Is an integral in the complex plane an integral over a single number? A recent question from Juan Saloman reminded me of something that has nagged me for years, and I have never understood and never heard explained.  (or maybe I just don't remember, but anyway ...)  In the complex plane, can an integral of the general form $\int dz f(z)$ over the complex plane be treated as a straightforward 1-D integral if no path in the complex plane is specified?  I have been in classes where the professors seemed to do just that.  But, I mean, $z$ has two independent parts, right?  In other words, it's the complex plane, not the complex line.  I have seen these kinds of integrals before and sort learned to deal with them in a monkey-see-monkey-do fashion, but never really understood what was going on to my own satisfaction.  Thanks.
 A: In the complex plane $\Bbb C$ certain functions $z\mapsto f(z)$ are distinguished as being holomorphic. Any such function comes with a domain $\Omega\subset\Bbb C$, which by definition is an open and connected set. 
Given such an $f$ and a curve
$$\gamma:\ [a,b]\to\Omega, \quad t\mapsto z(t)\tag{1}$$
one can consider the integral
$$\int_\gamma f(z)\ dz:=\int_a^b f\bigl(z(t)\bigr)\ z'(t)\ dt\ ,$$
whose value depends on $f$ as well as on $\gamma$. 
When $f$ happens to be the derivative of some other analytic function $F:\ \Omega\to\Bbb C$, as $\ \cos\ $ is the derivative of $\ \sin$, and if $(1)$ is an arbitrary curve in $\Omega$ connecting the point $\gamma(a)=z_1\in\Omega$ with the point $\gamma(b)=z_2\in\Omega$ then
$$\int_\gamma f(z)\ dz= F(z_2)-F(z_1)\ .\tag{2}$$
In order to prove $(2)$ consider  the auxiliary function
$$\phi(t):=F\bigl(z(t)\bigr)\qquad(a\leq t\leq b)$$
and rewrite the formula  $\int_a^b \phi'(t)\ dt=\phi(b)-\phi(a)$ in terms of $f$ and $F$.
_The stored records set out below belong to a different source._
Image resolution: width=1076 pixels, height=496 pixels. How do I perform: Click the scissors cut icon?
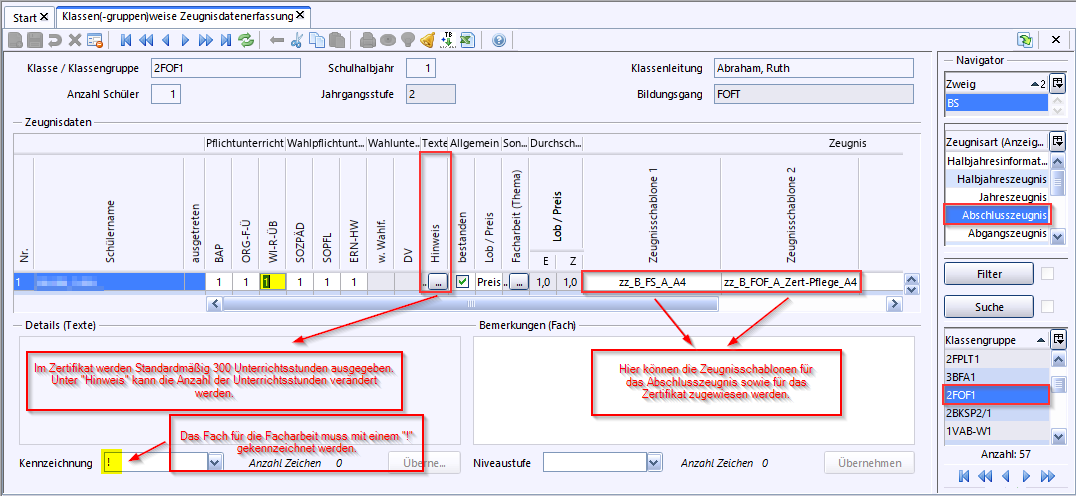coord(297,40)
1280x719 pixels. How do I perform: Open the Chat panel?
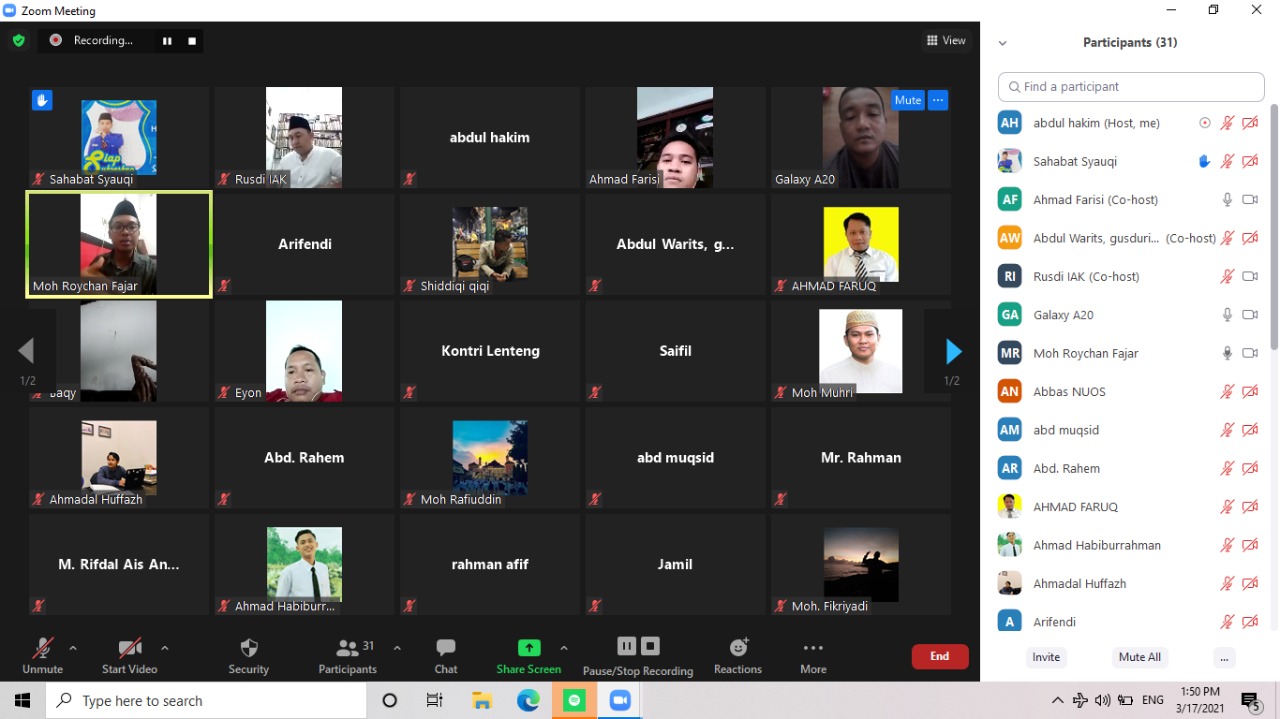coord(446,655)
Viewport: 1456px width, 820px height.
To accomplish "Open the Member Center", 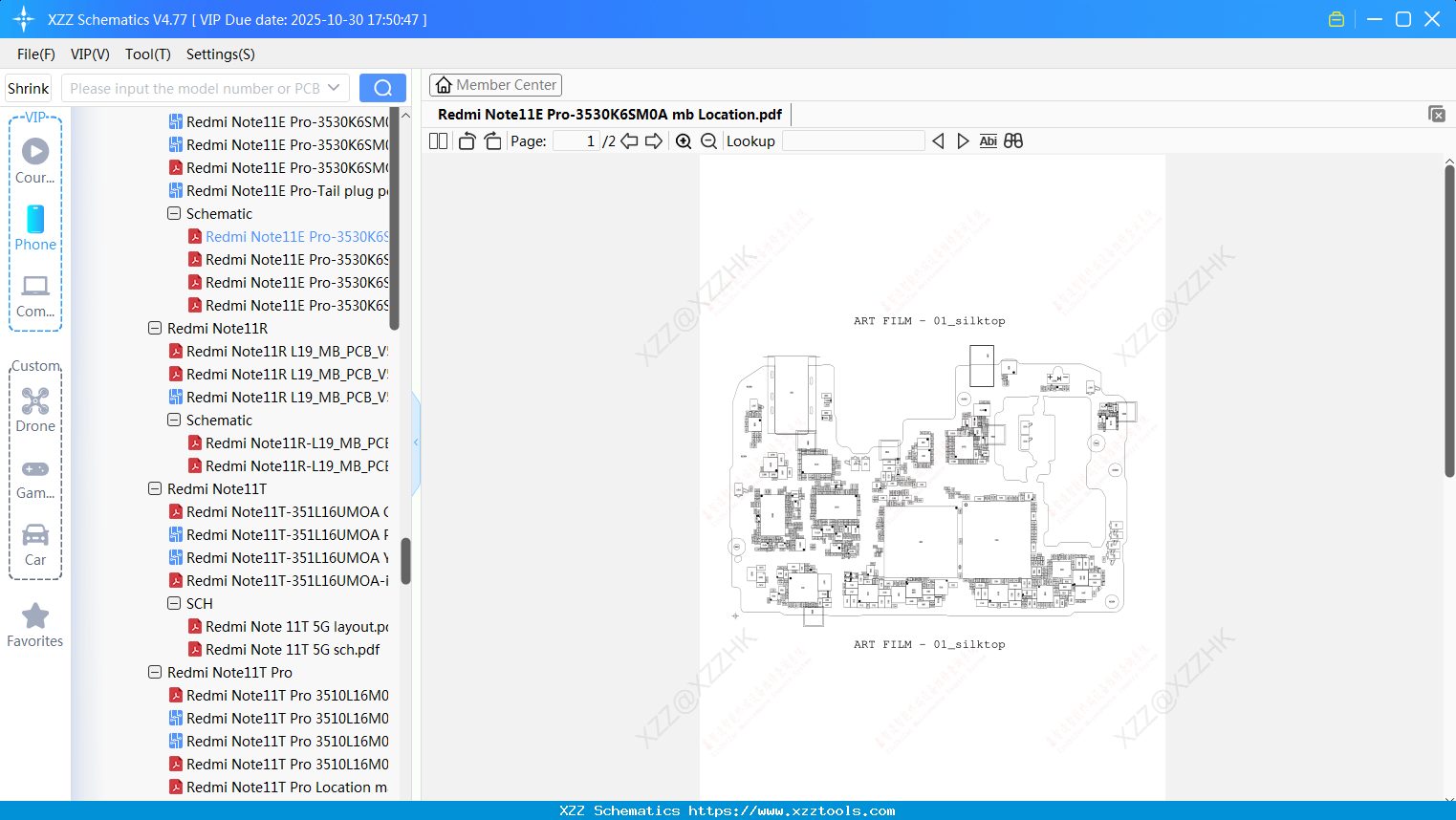I will click(x=495, y=84).
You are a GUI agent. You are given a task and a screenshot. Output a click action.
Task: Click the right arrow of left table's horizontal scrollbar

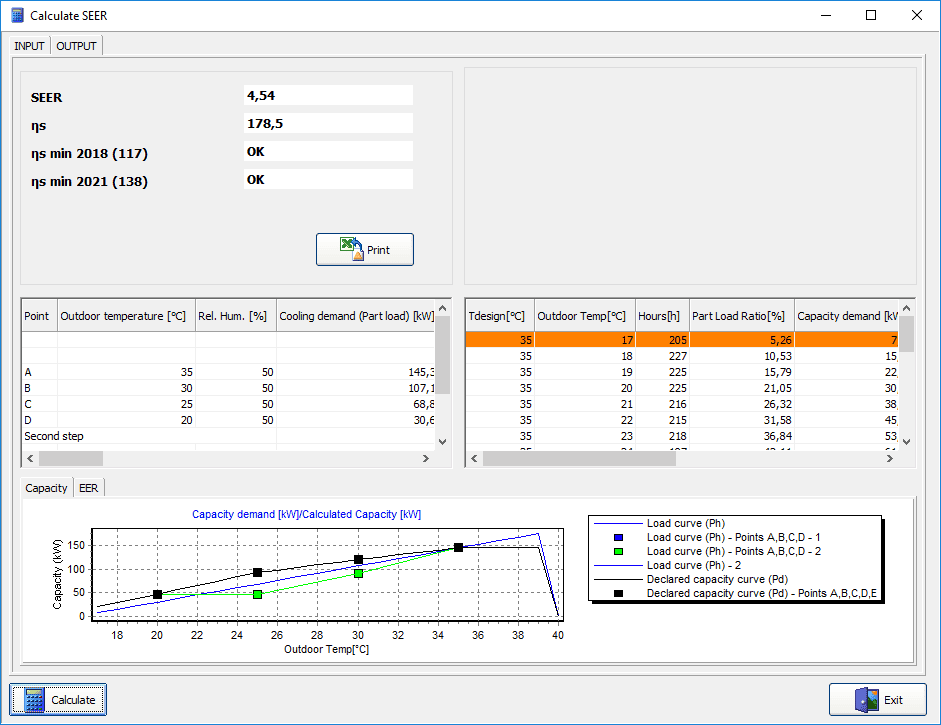click(x=426, y=458)
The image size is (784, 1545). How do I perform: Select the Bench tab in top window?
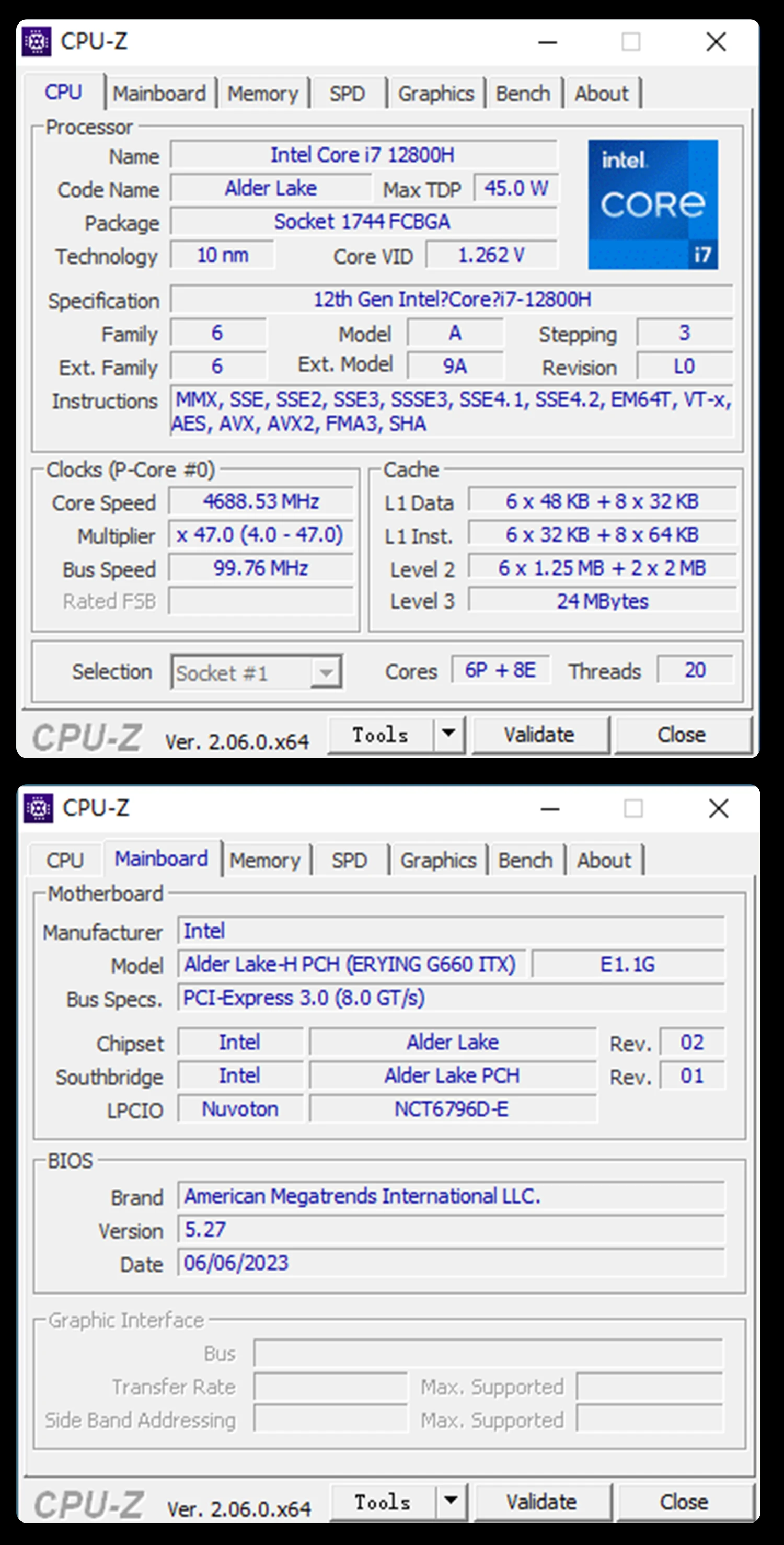523,94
In this light the formula $\int_a^b f(x)\ dx=F(b)-F(a)$ from ordinary calculus can  be considered as the special case where $\gamma$ is the directed segment $[a,b]\subset\Bbb C$.
A: You need to integrate over a curve, but if $f(z)$ has an antiderivative, it won't matter which curve you integrate over, as long as the curve is contained in an open set on which $f$ has an antiderivative. (Only the endpoints of the curve matter.)